Y ahora que la vida hace un tiempo que nos pone al límite, puede que no sea momento para medias tintas.

«Si no tuvieras miedo, di, ¿qué harías?». Era este, el epicentro de un movimiento soterrado dentro de mí. Las amistades-templo ya tienen eso de hacernos tambalear de vez en cuando. Nos incomodan, pero a la larga, tal vez, se lo agradecemos. La respuesta salió en forma de impulso y, al instante, me arraigaba. «¿Qué haría, dices? Crecer en coraje y amar».

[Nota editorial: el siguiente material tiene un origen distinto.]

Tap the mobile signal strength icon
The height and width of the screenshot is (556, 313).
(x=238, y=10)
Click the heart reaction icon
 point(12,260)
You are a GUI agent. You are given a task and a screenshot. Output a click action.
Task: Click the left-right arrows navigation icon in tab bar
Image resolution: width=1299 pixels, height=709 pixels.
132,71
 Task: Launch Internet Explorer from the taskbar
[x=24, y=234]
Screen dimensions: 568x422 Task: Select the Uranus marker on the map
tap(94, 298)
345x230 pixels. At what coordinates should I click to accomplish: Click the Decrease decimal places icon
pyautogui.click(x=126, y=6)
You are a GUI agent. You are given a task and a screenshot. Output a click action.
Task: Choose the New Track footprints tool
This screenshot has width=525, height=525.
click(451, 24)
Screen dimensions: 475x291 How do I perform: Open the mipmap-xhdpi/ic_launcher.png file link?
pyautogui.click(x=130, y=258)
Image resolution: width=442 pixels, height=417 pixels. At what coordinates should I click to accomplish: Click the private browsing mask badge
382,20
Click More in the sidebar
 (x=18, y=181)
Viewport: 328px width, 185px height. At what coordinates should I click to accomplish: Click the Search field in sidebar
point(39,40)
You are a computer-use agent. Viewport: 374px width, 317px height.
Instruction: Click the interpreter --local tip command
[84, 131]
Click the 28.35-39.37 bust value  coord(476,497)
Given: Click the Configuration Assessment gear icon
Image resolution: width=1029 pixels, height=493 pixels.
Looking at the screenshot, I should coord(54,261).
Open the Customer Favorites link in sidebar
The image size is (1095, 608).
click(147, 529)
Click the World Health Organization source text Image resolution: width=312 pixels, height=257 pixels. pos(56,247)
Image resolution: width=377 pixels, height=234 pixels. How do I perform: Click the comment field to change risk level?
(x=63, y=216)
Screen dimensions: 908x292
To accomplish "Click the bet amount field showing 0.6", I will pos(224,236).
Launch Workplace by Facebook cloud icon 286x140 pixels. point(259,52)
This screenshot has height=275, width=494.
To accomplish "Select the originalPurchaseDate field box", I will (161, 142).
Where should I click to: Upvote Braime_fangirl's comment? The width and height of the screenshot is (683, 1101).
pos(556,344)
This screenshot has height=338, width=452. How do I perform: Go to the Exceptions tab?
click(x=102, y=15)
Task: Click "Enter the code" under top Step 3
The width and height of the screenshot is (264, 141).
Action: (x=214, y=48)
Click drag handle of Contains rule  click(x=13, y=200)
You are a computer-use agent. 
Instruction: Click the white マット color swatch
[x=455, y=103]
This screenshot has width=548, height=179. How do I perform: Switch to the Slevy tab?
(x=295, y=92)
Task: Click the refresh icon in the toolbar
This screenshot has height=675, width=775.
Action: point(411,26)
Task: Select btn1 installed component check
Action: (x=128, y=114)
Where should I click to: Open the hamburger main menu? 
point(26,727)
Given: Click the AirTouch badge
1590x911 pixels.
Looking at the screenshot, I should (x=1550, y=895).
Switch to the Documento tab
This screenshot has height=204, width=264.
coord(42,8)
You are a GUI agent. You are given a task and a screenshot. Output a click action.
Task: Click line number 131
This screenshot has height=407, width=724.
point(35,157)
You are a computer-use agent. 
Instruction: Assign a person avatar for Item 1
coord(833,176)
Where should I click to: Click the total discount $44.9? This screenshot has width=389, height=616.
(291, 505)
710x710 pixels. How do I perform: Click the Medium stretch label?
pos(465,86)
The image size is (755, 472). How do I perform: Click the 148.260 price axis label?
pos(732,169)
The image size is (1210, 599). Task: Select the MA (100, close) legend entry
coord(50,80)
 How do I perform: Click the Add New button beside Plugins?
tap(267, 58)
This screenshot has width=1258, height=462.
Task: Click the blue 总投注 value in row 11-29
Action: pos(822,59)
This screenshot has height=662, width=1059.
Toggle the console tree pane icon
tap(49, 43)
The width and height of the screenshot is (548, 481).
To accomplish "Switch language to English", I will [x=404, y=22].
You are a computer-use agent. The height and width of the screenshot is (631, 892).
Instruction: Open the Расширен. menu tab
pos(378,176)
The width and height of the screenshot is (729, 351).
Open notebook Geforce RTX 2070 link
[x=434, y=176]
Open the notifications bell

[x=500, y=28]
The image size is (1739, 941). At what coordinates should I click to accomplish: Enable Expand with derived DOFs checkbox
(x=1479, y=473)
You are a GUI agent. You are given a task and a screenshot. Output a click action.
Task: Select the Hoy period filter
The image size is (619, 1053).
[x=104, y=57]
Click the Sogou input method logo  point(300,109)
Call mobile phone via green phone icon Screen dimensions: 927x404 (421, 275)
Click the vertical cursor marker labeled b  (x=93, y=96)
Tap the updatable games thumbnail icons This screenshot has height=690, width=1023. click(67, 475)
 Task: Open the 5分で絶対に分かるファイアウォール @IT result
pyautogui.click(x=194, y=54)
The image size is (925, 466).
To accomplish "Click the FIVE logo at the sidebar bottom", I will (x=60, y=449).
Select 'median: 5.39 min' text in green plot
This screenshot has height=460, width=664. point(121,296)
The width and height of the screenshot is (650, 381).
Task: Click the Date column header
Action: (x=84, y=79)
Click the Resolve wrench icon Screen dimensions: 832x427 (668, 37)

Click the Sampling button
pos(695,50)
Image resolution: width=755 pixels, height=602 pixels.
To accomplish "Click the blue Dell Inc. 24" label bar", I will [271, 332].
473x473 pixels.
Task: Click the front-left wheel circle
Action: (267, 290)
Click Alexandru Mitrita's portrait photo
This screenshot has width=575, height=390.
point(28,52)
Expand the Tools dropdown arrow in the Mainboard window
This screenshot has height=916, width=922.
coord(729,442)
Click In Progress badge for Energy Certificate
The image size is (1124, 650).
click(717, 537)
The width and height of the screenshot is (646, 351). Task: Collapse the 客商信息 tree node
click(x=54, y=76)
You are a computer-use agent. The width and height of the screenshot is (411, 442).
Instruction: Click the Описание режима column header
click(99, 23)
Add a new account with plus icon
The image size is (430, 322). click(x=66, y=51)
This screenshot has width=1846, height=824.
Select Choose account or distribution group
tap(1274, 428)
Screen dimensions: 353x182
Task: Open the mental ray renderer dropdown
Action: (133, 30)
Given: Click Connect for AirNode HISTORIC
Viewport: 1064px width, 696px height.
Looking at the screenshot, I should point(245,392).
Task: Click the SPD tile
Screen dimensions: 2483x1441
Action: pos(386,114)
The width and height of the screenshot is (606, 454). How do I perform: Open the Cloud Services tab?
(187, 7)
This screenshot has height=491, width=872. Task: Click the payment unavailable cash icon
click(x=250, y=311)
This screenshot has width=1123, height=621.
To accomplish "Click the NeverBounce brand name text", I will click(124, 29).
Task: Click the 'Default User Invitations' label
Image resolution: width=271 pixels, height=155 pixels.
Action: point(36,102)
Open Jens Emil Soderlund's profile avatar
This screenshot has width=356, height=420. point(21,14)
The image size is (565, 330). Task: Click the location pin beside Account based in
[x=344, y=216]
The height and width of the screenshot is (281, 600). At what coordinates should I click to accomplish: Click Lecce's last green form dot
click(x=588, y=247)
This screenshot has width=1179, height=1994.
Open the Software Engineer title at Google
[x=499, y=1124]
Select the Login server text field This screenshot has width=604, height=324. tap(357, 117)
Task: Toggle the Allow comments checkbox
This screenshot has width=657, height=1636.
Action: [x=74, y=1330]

Esta lucha contra el virus se está llevando muchas historias humanas: de hogares que antes tenían economías bastante estables, de celebraciones familiares, de enfermedades minoritarias en proceso de ser investigadas y de normalidades deseadas. Y está pasando como con la marcha atrás de la ola de un tsunami, que después de un silencio: vuelve. Y vuelve con más potencia, con más destrozos, con más pobreza, con más precariedad, con más ansia de propiedad. No me adentraré hoy en temas que analizarán mejor las personas expertas en economía, política, salud pública (pública…), ecología y crisis de todo tipo. Solo compartiré de forma fraterna (¡que esto todavía es posible!) y sencilla, como si ahora fuera yo misma aquella amistad que supo moverme y modelar. Y envolveré, también con papel de regalo sobrante de alguna fiesta pasada, tres interrogantes que ya hace unos añitos que me dan vueltas, que van y vienen, que entran y salen y aparecen de lugares que ni lo diríais. Y es que cada vez que estos vuelven, en lugar de destruir, construyen. Construyen afirmaciones que no dejan indiferente. Construyen, especialmente, en etapas de pérdida de norte, de incertidumbre, cuando conviene formular preguntas acertadas que enfoquen al blanco de la diana. Construyen porque pueden ser enemigas del miedo. Construyen cuando el propio sistema me dice que necesita hacer un reset y, al dejar el tiempo y el espacio para resetearlo, cuestionan: «¿Quién eres? ¿Tienes ganas de vivir? ¿Amas?».